Save as provided in this section and in any rules made thereunder, nothing in any law for the time being in force shall apply to arbitrations under this section.

Sub-sections (2) and (3) confer on the Central Government the power to make rules prescribing, inter alia, the principles to be followed in apportioning the costs of “proceedings before the arbitrator and on appeal” [Clause (b)].

4. It is manifest that the words of exclusion in Clause (g) are very wide and must cover the Limitation Act as to which no saving provision is to be found in the section and none has been brought to our notice in any of the rules. It is, however,, urged by the Government Pleader that the exclusion operates only in respect of proceedings before the arbitrator and that an appeal to the High Court cannot be regarded as an ” arbitration ” within the meaning of the clause.,. Reliance is placed on Clause (b) of Sub-section (3) where ” Proceedings before the arbitrator ” are referred to as being something distinct from proceedings ” on appeal”. We are unable to accept the argument. In our opinion “arbitration” in Clause (g) covers the entire proceedings from their commencement before the arbitrator to their termination in the High Court on appeal where an appeal has been preferred. Although the appeal is given to the “High Court” under Clause (f), the appeal is against the “award” of the arbitrator, and it seems to us that the High Court in hearing and deciding the appeal acts essentially as an arbitration tribunal, no less bound than the arbitrator under Clause (e) to have regard to the considerations referred to therein. We find nothing in Clause (b) of Sub-section (3) militating against this view. As that clause contemplates provisions being made by rules for the apportionment of costs incurred before the arbitrator and on appeal reference had to be made to the proceedings in the two separate stages but such reference cannot in our view import any distinction in the nature of the proceedings. in their different stages.

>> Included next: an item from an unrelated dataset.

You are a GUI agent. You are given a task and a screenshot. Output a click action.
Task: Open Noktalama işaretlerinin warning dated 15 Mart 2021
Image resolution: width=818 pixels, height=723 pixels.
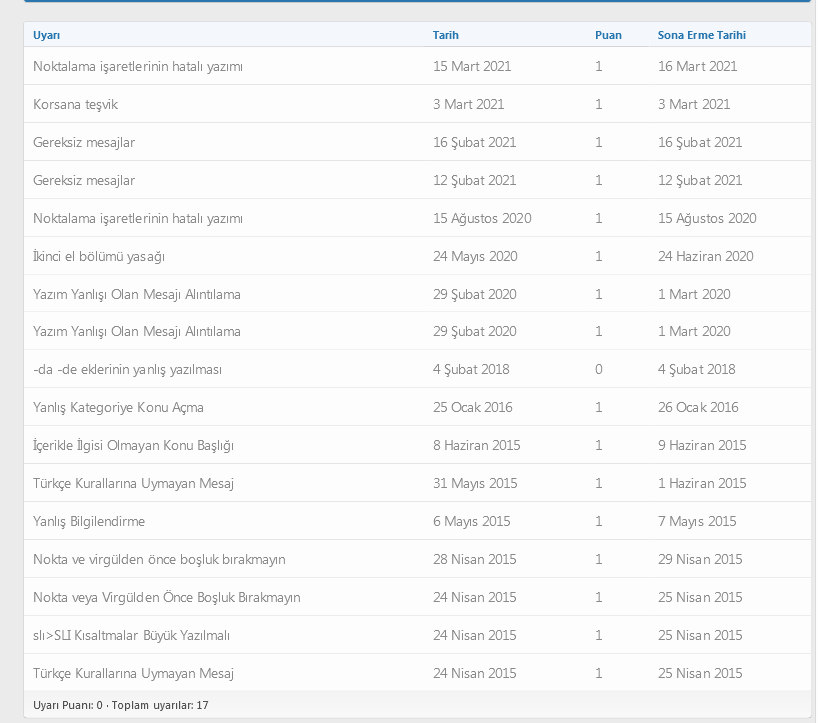(138, 66)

5. In the analogous case of an award of compensation by the Collector under the Land Acquisition Act from which an appeal lies to the District Court in the first instance and then to the High Court, the entire proceedings from beginning to end were regarded by the Privy Council as arbitration proceedings Distinguishing their decision in Rangoon Botatoung Company, Limited v. The Collector, Rangoon (1912) 23 M.L.J. 276 : L.R. 39 I.A. 197 : I.L.R. 40 Cal. 21 (P.C.), their Lordships observed in the Secretary of State for India v. Chellikani Rama Rao (1916) 31 M.L.J. 324 : L.R. 43 I.A. 192 : I.L.R. 39 Mad. 617 (P.C.), as follows:

In the Rangoon case a certain award had been made by the Collector under the Land Acquisition Act. This award was affirmed by the Court, which under the Act meant ‘ a principal Civil Court of Original Jurisdiction’. Two, Judges sat as ‘the Court’ and also as the High Court to which the appeal is given from the award of the Court.’ The proceedings were, however, from beginning to end ostensibly and actually arbitration proceedings.

These observations support the view which we have expressed above.

6. It follows that no bar of limitation is applicable to the appeal which is accordingly in time.